Commentary: retinal waves modulate an intraretinal circuit of intrinsically photosensitive retinal ganglion cells

A commentary on
Retinal Waves Modulate an Intraretinal Circuit of Intrinsically Photosensitive Retinal Ganglion Cells

by Arroyo, D. A., Kirkby L. A., and Feller M. B. (2016). J. Neurosci. 36, 6892–6905. doi: 10. 1523/JNEUROSCI. 0572-16. 2016

In vertebrates, patterned spontaneous activity is found in many developing neuronal networks, including the retina, spinal cord, cortex, hippocampus, cochlea, and cerebellum. Both electrical and chemical synaptic transmission contribute to the propagation of patterned spontaneous activity, which is essential for refining immature neuronal circuits ( Blankenship and Feller, 2010 ). Electrical synaptic transmission relies on gap junctions for rapid intercellular communication and signal integration. Gap junctions play an important role in synchronizing neuronal activity, thus performing diverse functions within the central nervous system, which is particularly evident in the vertebrate retina. For example, these gap junction coupling networks exist among different retinal neuronal types, and the coupling strength is tightly regulated by ambient illumination, as well as circadian rhythms ( Bloomfield and Volgyi, 2009 ). Moreover, during a developmental critical period, both electrical and chemical transmission mediate patterned spontaneous activity termed retinal waves, which propagate throughout the retinal ganglion cell (RGC) layer in a wave-like manner. Among three different stages of retinal waves, stage II cholinergic waves have been vigorously studied for their underlying mechanisms and roles in visual system development, such as eye-specific segregation and retinotopic refinement of retinofugal projections ( Huberman et al., 2008 ).
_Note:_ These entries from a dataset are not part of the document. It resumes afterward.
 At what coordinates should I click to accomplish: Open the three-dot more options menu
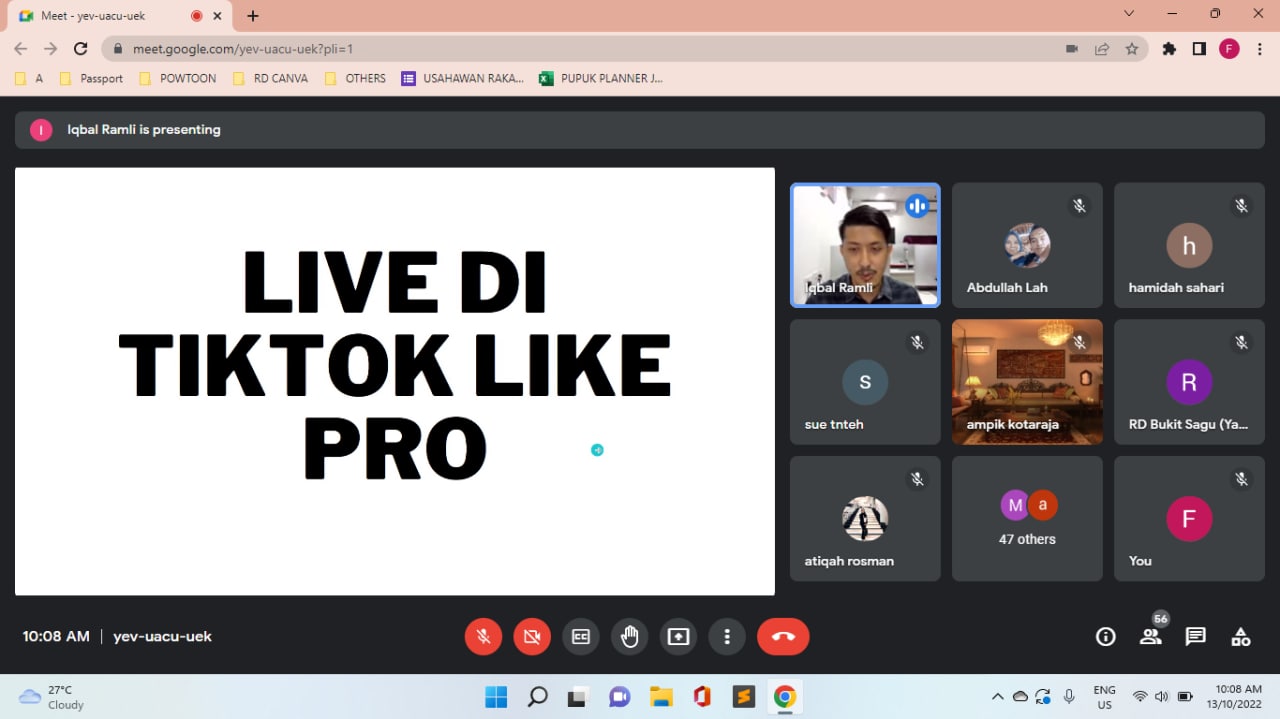(x=727, y=637)
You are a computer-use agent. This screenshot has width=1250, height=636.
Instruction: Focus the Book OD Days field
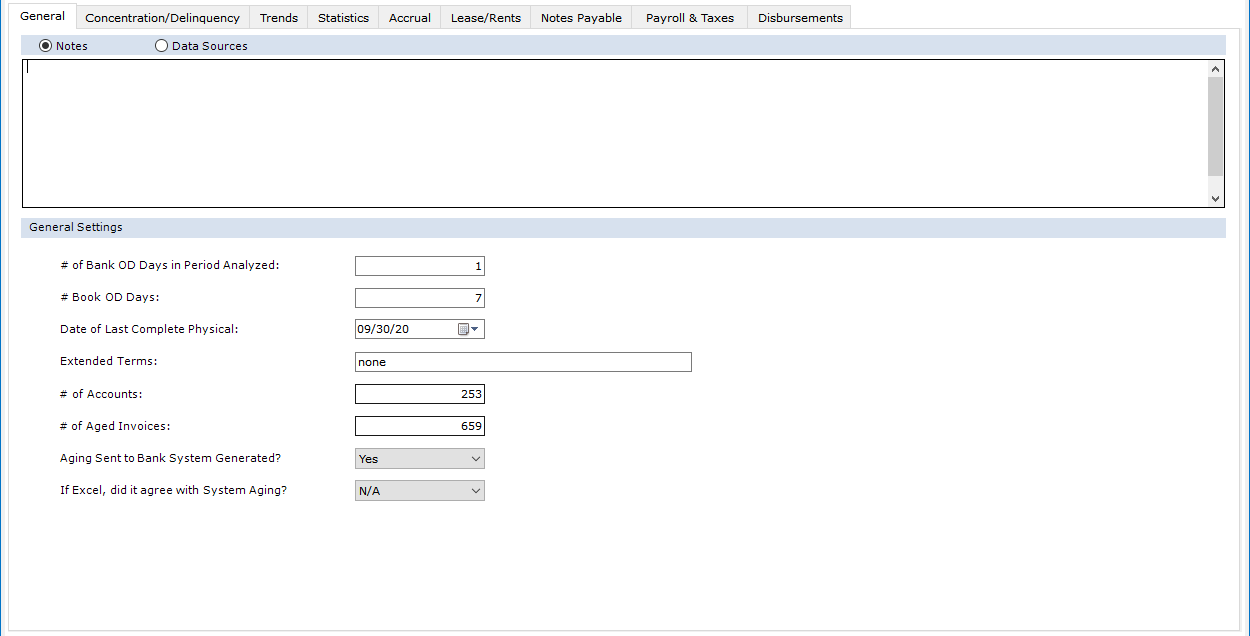point(420,298)
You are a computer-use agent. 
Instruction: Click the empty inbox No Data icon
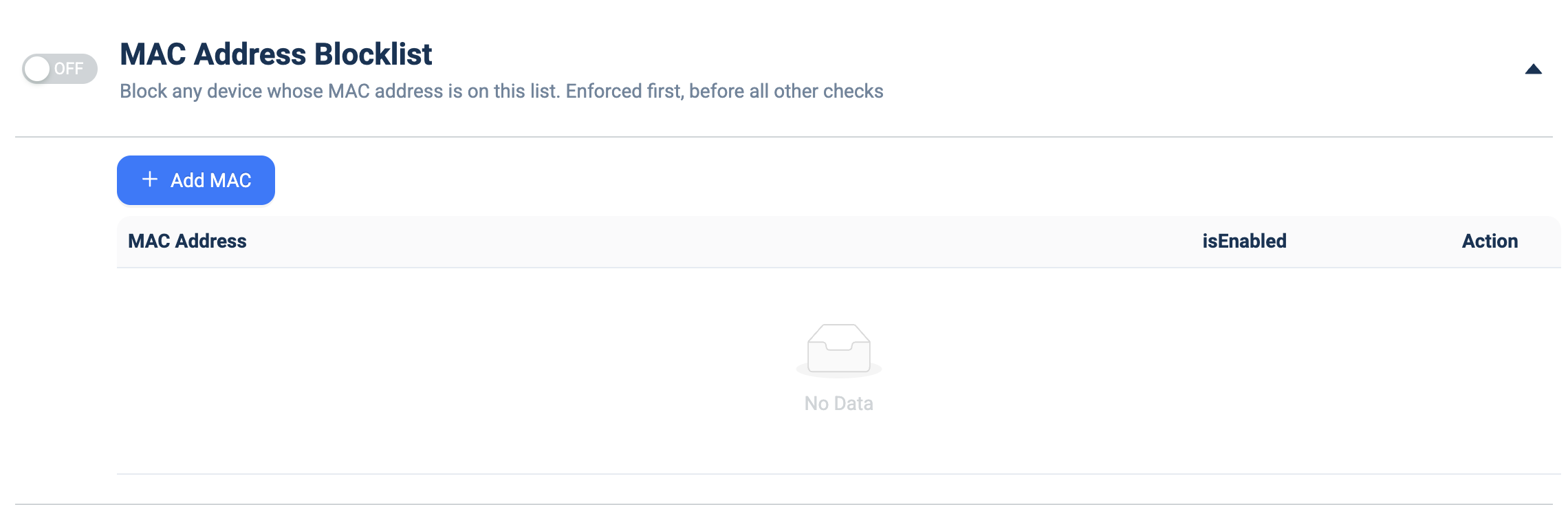click(x=839, y=350)
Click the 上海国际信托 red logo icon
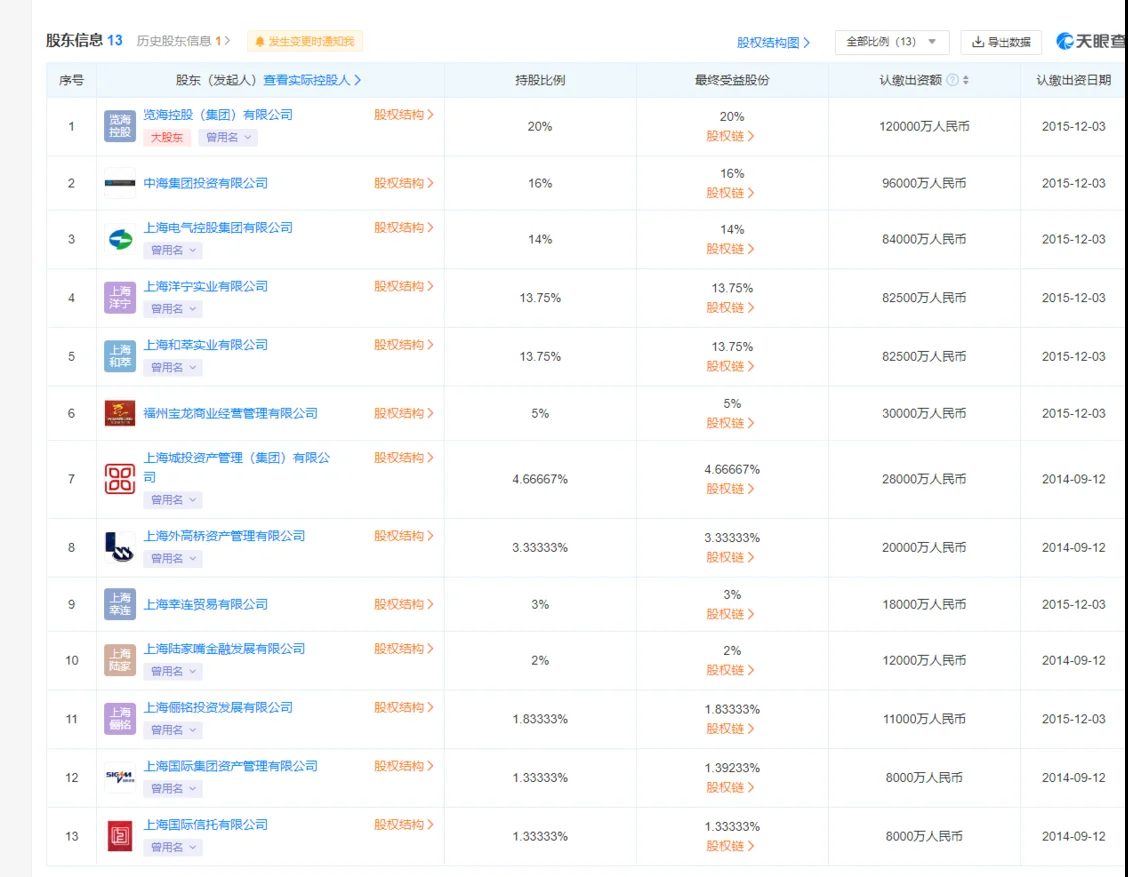 pos(119,836)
A remarkable feature of retinal waves is their robust recovery following perturbation. For example, the recovered gap junction waves are still observed in mice with blockage of stage II cholinergic waves either by pharmacological inhibition with the nicotinic acetylcholine receptor (nAChR) antagonist, dihydro-β-erythroidine (DHβE), or by genetic elimination of the β2 subunit of the nAChR ( Stacy et al., 2005 ; Sun et al., 2008 ; Stafford et al., 2009 ; Kirkby and Feller, 2013 ). Such homeostatic responses ensure the persistence of patterned spontaneous activity for proper neuronal circuit development. However, the mechanism underlying wave recovery remains unclear. Recently, one study suggested that gap junction coupling of intrinsically photosensitive retinal ganglion cells (ipRGCs) contributes to the underlying homeostatic transition from cholinergic waves to recovered gap junction waves ( Kirkby and Feller, 2013 ). In addition, another study showed that light acts through ipRGCs to modulate cholinergic waves and eye-specific segregation of RGC axons in the dorsal lateral geniculate nucleus ( Renna et al., 2011 ). This suggests that ipRGCs may regulate stage II cholinergic waves under normal circumstances, whereas disruption of cholinergic waves could modulate gap junction coupling of ipRGCs and reactivate the gap junction waves. Although evidence for this bidirectional regulation between retinal waves and ipRGCs is emerging, the mechanism underlying retinal wave modulation of ipRGCs, and whether ipRGCs contribute to early non-image-forming light sensitivity in the developing retina, remains to be established. With a combination of calcium imaging, tracer coupling and electrophysiological recordings, a recent article in The Journal of Neuroscience by Arroyo et al. (2016) demonstrated that stage II cholinergic waves modulate dopaminergic signaling, which regulates the extent of ipRGC gap junction coupling, thereby contributing to early light responses in the developing retina.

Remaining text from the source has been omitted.